After Dvalishvili defeated Aldo via decision, the tough Georgian shared some words with the former featherweight champ in the cage. According to “The Machine”, Aldo basically retired.
“When he was down and I shake his hand and tell him ‘Thank you so much for the fight,’ and I go to respect him, he was down,” Dvalishvili recounted. and I tried to help him, and he was telling me, he said, ‘That means this is my last fight, because it was my last run to title.’ And then he said, ‘I guess I’m done.’”
Not so fast, according to Aldo’s longtime coach Andre Pederneiras.

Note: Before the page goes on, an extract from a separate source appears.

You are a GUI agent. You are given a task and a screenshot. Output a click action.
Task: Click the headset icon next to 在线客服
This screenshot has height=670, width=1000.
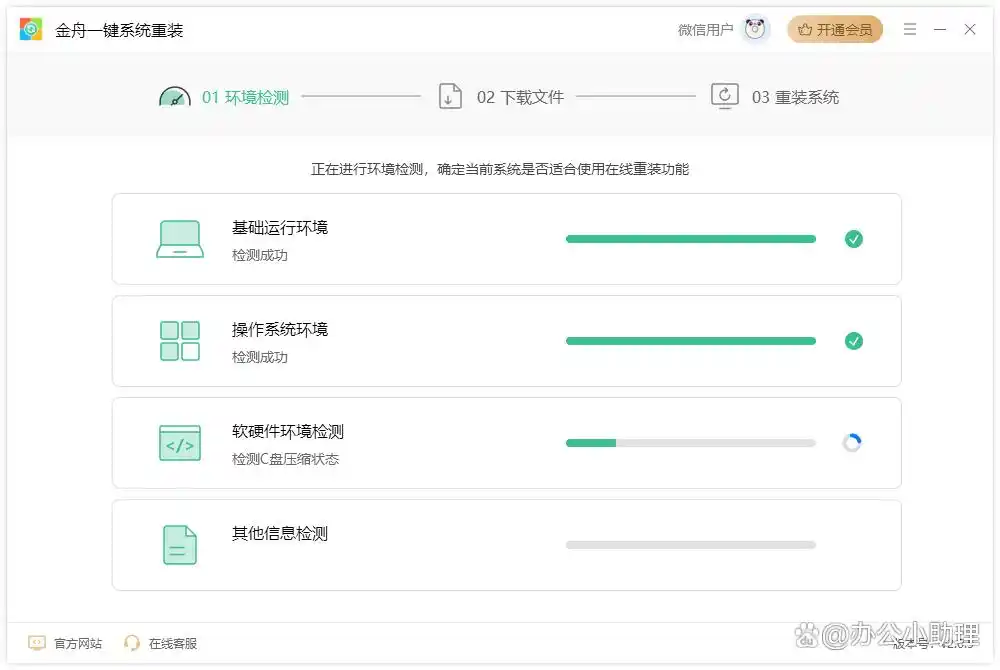(131, 643)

“They’ve made a mini-documentary about me and Aldo, about our relationship and shedding some light on the times he lost,” Pederneiras said in a new interview with Ag Fight (translation via Bloody Elbow). “He would turn to me and say ‘I’m going to stop. I don’t want to do this anymore.’ If you only knew how many times an athlete loses and says they don’t want anything to do with MMA anymore. After a couple of days, they’re right back at it. I haven’t heard that from just Aldo.”
“This is what I always tell them,” Pederneiras continued. “‘Do what you want today, we’ll talk later.’ I’m sure nothing has changed. Unless he brings that up again in the coming weeks, which I don’t think he will. Sometimes it’s just anger. It’s normal to say things. I want to see the champions who are in this life and are able to remain in the top 5 like Aldo. Most guys in Aldo’s age, they retire after conquering what Aldo has conquered. Aldo is still winning. He’s top 2 or top 3 now.”
Jose Aldo has had quite the career already. He’s been fighting for over 18 years now, and spent six years as the WEC and then UFC featherweight champion. Everyone doubted him when he announced plans to move down to bantamweight, but “Scarface” managed to string together a three fight win streak against top 135 pound competition before being out-grappled by Dvalishvili.
For now Pederneiras is giving Aldo his space, but that won’t last long as he hopes to get his star pupil on the UFC’s big Rio de Janeiro card on January 21st.
“We’re in August and the card is in January. That’s time enough to get ready. We have to talk to the UFC, see what they think. It’s a lot to consider.”
Even if Aldo is looking to hang up the gloves, we can only hope he’d prefer to do it in front of his home country of Brazil. While his fight against Dvalishvili was a legitimate contender’s bout and interesting in a strategic sort of way, it wasn’t the kind of memorable battle you’d want to end a legendary career on.